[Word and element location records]
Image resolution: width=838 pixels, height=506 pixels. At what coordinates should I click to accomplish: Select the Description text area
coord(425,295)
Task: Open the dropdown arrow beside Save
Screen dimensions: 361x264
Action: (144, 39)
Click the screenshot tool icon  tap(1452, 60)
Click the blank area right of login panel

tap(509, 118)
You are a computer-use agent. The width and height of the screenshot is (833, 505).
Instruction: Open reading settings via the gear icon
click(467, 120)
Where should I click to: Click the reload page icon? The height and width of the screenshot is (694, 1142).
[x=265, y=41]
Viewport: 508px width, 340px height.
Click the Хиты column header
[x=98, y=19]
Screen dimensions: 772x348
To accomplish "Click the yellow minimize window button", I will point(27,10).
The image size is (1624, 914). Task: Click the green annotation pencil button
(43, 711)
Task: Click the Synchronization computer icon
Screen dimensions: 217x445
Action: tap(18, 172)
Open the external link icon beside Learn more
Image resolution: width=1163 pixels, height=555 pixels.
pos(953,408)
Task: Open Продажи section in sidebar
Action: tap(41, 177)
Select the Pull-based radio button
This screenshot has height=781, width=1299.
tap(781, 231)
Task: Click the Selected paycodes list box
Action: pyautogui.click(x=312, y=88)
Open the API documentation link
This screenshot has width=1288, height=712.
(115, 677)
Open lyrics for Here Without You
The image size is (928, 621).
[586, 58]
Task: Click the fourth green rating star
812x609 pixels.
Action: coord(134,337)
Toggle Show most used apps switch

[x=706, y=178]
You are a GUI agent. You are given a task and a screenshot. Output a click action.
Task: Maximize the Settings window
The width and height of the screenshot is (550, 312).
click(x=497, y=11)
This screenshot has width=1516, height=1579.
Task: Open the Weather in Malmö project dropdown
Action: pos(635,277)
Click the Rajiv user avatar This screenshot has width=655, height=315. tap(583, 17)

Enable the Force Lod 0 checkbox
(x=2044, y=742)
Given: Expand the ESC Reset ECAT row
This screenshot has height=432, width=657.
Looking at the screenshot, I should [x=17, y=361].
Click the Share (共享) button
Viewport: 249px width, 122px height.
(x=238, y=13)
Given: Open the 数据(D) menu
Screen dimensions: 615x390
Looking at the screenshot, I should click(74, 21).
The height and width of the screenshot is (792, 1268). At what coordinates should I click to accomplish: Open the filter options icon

What to produce: Can you retype everything from the line containing "Given: Open the 数据(D) menu" down to the end of the data, with every line unchanged?

Response:
Given: Open the 数据(D) menu
Screen dimensions: 615x390
Looking at the screenshot, I should click(74, 21).
The height and width of the screenshot is (792, 1268). At what coordinates should I click to accomplish: Open the filter options icon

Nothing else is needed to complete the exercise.